Learning on Vacation
I am so fortunate to have the opportunity to vacation in Europe this summer. So far I’ve traipsed around Paris and Lyon, France. I’m currently en route to Geneva, Switzerland, and then will make my way to Novelle, France, and back to Paris before we head home.
One strange thing about a long vacation for me is all of this time without my instrument. At first the idea always seems good, but by around day 3 I miss it so much. There are so many things one can do to practice sans instrument (blog post about this coming soon!) but it’s just not quite the same.
There is a MAJOR heat wave in Europe right now, which sent me and my terrible French skills on a wild goose chase for an electric fan in Lyon. What was meant to take about an hour ended up taking near three, but it was so worth it!
After my first unsuccessful venture, I roamed around looking for the second place I’d marked on the city map the hotel had given me. (Note to self: those maps are NEVER to scale!) I never found the store I was looking for, but I did wander into a sheet music store that I saw along the way.
After Patelson’s closed in NY this year, I resigned myself to the idea that I’d always have to shop for sheet music online. I can’t begin to explain the nerdy euphoria I felt when I opened the door and saw all of that music. I said greeted the shopkeeper and asked her “Est-ce que vouz avez de la musique pour violon?” (Do you have music for violin?)
She replied that they did, and showed me to the section.

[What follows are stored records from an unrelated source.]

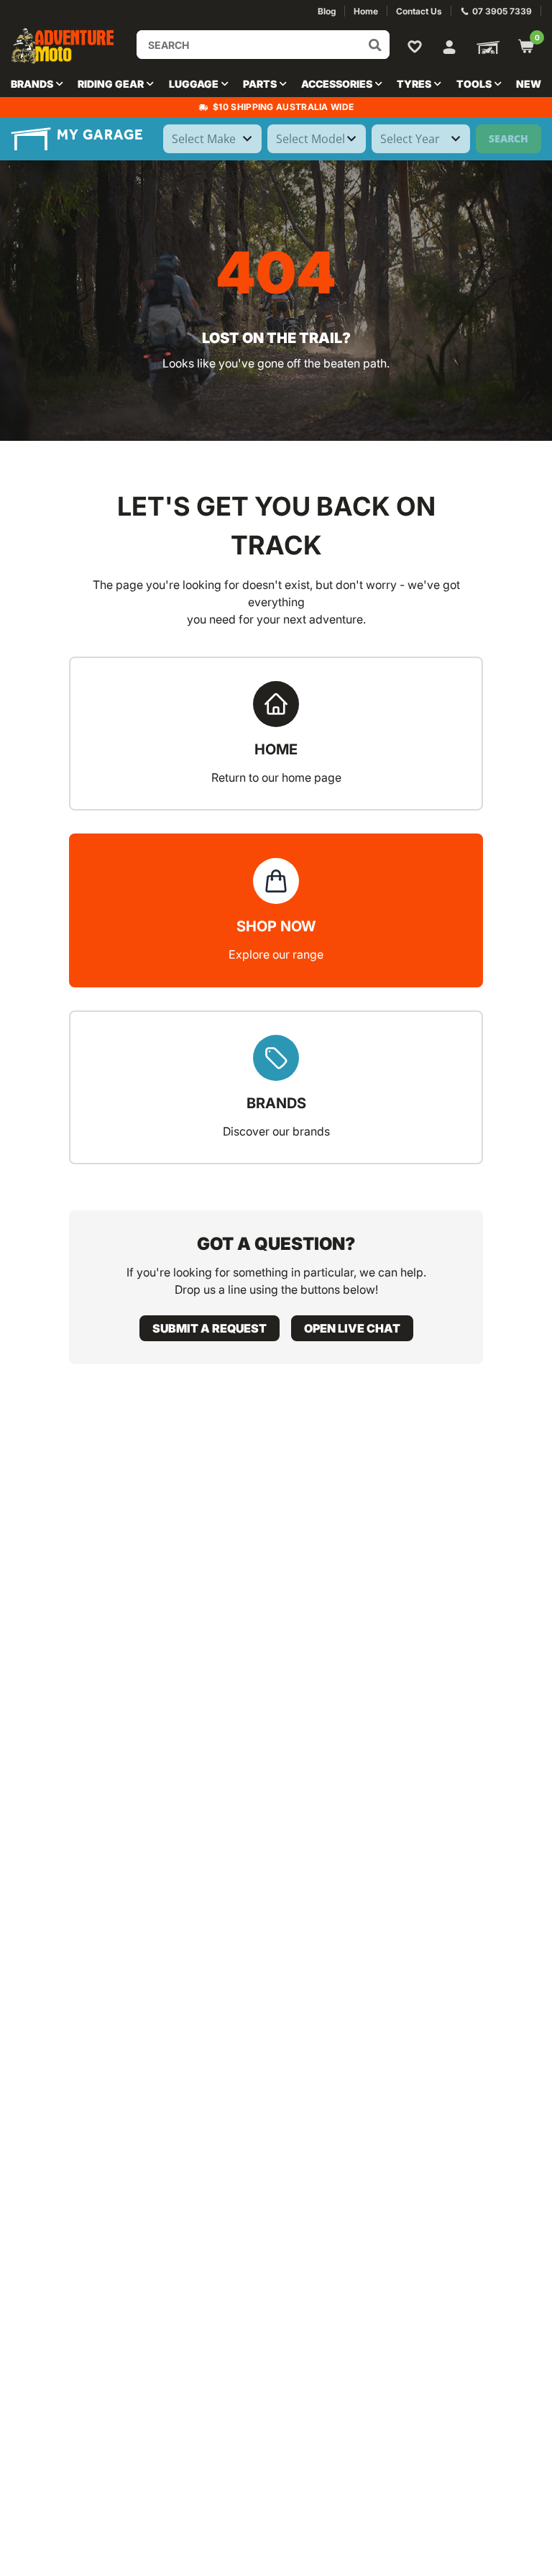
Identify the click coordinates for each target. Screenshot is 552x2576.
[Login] (449, 45)
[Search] (375, 44)
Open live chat (352, 1328)
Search (508, 138)
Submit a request (209, 1328)
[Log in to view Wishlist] (417, 46)
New (528, 84)
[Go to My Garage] (485, 46)
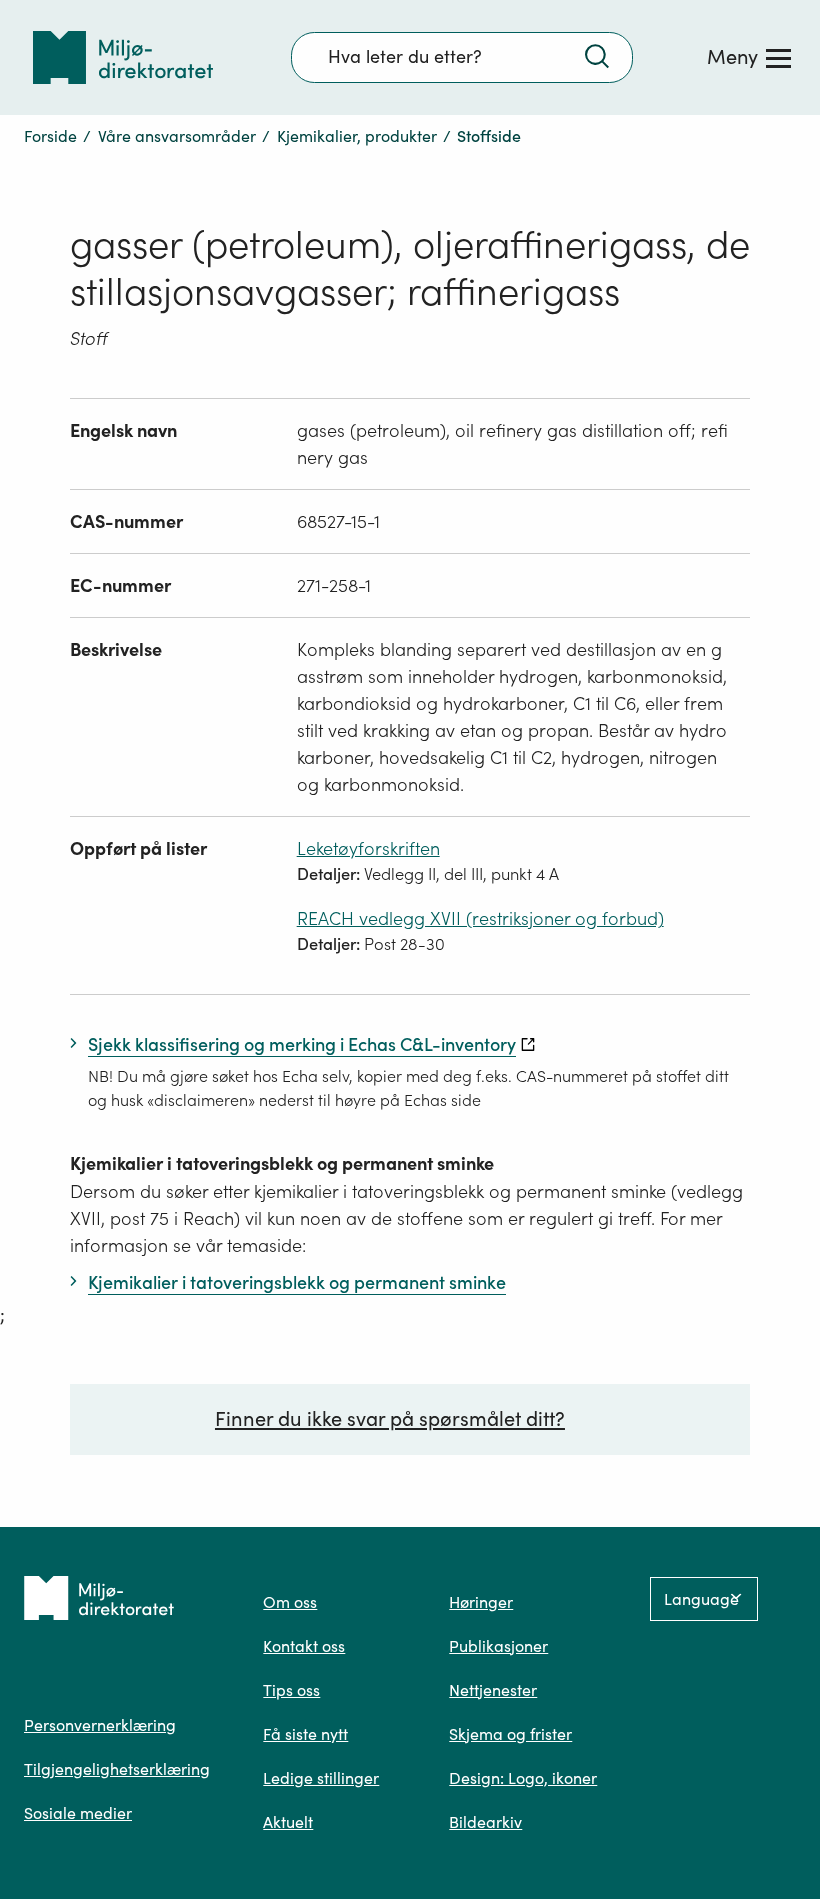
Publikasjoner (498, 1646)
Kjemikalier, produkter (357, 136)
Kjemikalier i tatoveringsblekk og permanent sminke (282, 1163)
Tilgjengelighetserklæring (117, 1769)
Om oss (290, 1602)
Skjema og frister (510, 1734)
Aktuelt (288, 1822)
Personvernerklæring (100, 1725)
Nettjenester (493, 1690)
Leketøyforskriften (368, 848)
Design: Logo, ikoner (523, 1778)
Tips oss (291, 1690)
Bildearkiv (485, 1822)
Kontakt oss (304, 1646)
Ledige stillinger (321, 1778)
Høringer (481, 1602)
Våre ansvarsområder (177, 136)
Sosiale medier (78, 1813)
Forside (50, 136)
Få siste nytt (305, 1734)
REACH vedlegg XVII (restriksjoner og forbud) (480, 918)
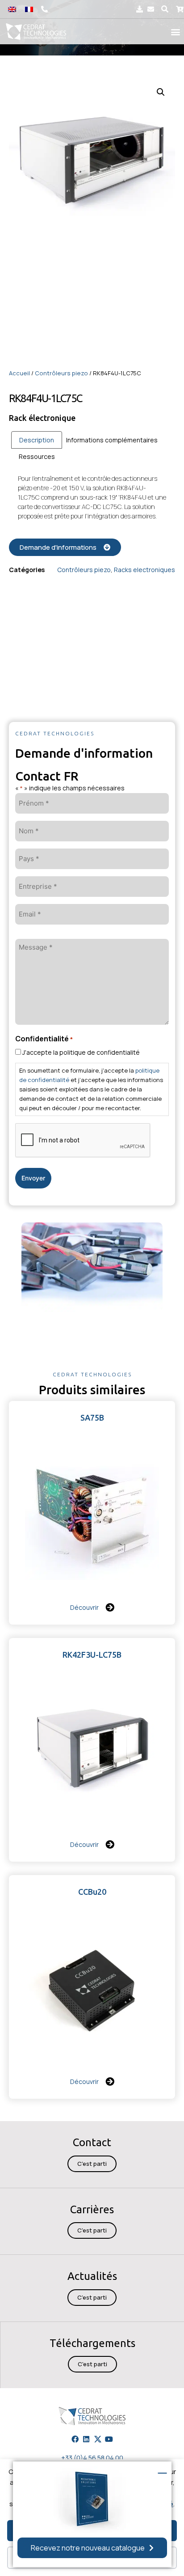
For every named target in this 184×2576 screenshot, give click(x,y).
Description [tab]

I had a great time browsing the shelves and ended up buying three books that I’ll use with my young and intermediate students. Here is a sneak peak:
As I paid for my items, the shopkeeper asked about me and what I’d chosen. I told her in my mediocre French that I was a Suzuki violin and viola teacher and that I was delighted to find her store, as our brick and mortar music stores are gone.
Finally as I was ready to leave, I thanked her again and apologized for my terrible French.
She then flashed a giant smile and said to me “Je vous comprends.” (I understand you.)
The way she made me feel in that moment is how I want my students to feel with me. It was a truly lovely experience and I can’t wait to get home and share this new music with my students.*
*I did kind of ruin that beautiful moment at the end by telling her in French that I am so pretty rather than so happy. Oops! Got a good chuckle, though, and I won’t mix up those words again!